Roman Abramovich buys Norilsk Nickel stake to end power feud
Russian billionaire invests in top metal supplier, mired for years by dispute, for undisclosed sum
Russian billionaire Roman Abramovich agreed to buy 7.3 per cent of OAO GMK Norilsk Nickel, as the two biggest owners of the world's top supplier of the metal seek to end a four-year feud over control of the company.
Abramovich's Millhouse investment company will acquire the stake in Moscow-based Norilsk as part of a settlement between shareholders United Co Rusal and billionaire Vladimir Potanin, Hong Kong-listed Rusal said yesterday. The purchase price wasn't disclosed.
Potanin, whose Interros Holding owns 28 per cent of Norilsk, will take over as chief executive, Rusal said. Rusal, controlled by billionaire Oleg Deripaska, owns 25.1 per cent of Norilsk.
Norilsk rose in Moscow trading, valuing the company at about US$30 billion and making it the only gainer in the 30-stock Micex Index. Rusal rose 0.7 per cent to HK$4.57 in Hong Kong.
Potanin and Deripaska have battled publicly - and in the courts - for control of Norilsk since May 2008. The dispute, which involved some of Russia's richest men, mired the country's biggest mining company in lawsuits, as well as constraining investments.
Rusal has rejected at least three offers to sell out of Norilsk since October 2010, rebuffing an US$8.75 billion bid from Norilsk for 15 per cent in September last year.

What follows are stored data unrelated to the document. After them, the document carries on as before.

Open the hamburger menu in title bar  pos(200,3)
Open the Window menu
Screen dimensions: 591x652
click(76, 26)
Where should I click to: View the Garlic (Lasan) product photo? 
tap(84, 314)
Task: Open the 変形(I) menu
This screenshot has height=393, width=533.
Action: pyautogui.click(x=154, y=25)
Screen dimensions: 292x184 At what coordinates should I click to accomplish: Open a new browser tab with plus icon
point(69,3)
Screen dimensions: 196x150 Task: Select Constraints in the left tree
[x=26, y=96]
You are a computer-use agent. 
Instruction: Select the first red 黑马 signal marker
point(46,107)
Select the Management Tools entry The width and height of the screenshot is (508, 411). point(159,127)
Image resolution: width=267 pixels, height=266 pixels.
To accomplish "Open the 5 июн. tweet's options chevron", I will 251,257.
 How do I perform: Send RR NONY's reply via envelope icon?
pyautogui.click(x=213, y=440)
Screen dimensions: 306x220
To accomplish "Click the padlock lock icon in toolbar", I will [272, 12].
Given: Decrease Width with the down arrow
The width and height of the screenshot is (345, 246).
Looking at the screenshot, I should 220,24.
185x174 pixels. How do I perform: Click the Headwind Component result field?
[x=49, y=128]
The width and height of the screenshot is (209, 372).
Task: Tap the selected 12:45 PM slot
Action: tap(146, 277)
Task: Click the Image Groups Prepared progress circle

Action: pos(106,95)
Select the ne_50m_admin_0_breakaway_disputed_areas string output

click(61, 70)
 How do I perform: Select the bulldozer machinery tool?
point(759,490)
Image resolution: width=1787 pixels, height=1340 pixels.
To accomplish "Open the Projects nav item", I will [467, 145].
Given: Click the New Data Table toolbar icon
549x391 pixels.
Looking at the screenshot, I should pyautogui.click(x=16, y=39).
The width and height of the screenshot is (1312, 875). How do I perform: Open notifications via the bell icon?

The presence of Abramovich as a third party in the agreement between Deripaska and Potanin may help ensure it lasts longer than the previous one, Nikolay Sosnovskiy, a VTB Capital analyst in Moscow, said.
Pierre Lorinet, chief financial officer of Trafigura Beheer BV, which owns less than 1 per cent of Norilsk, said the dispute had "made it difficult" for the firm to fulfil its potential.
Rusal has called many times for the ousting of Norilsk CEO Vladimir Strzhalkovsky, claiming the former chief of Russia's tourism agency lacked mining industry experience. Potanin and Rusal also clashed over Norilsk's plans to buy back stock and the percentage of profit the company, which spent US$9 billion in buybacks last year, paid in dividends.
The shares Abramovich is buying are part of the 17 per cent of the company held by units as so-called quasi-treasury shares. The remainder of those shares will be cancelled, Rusal said.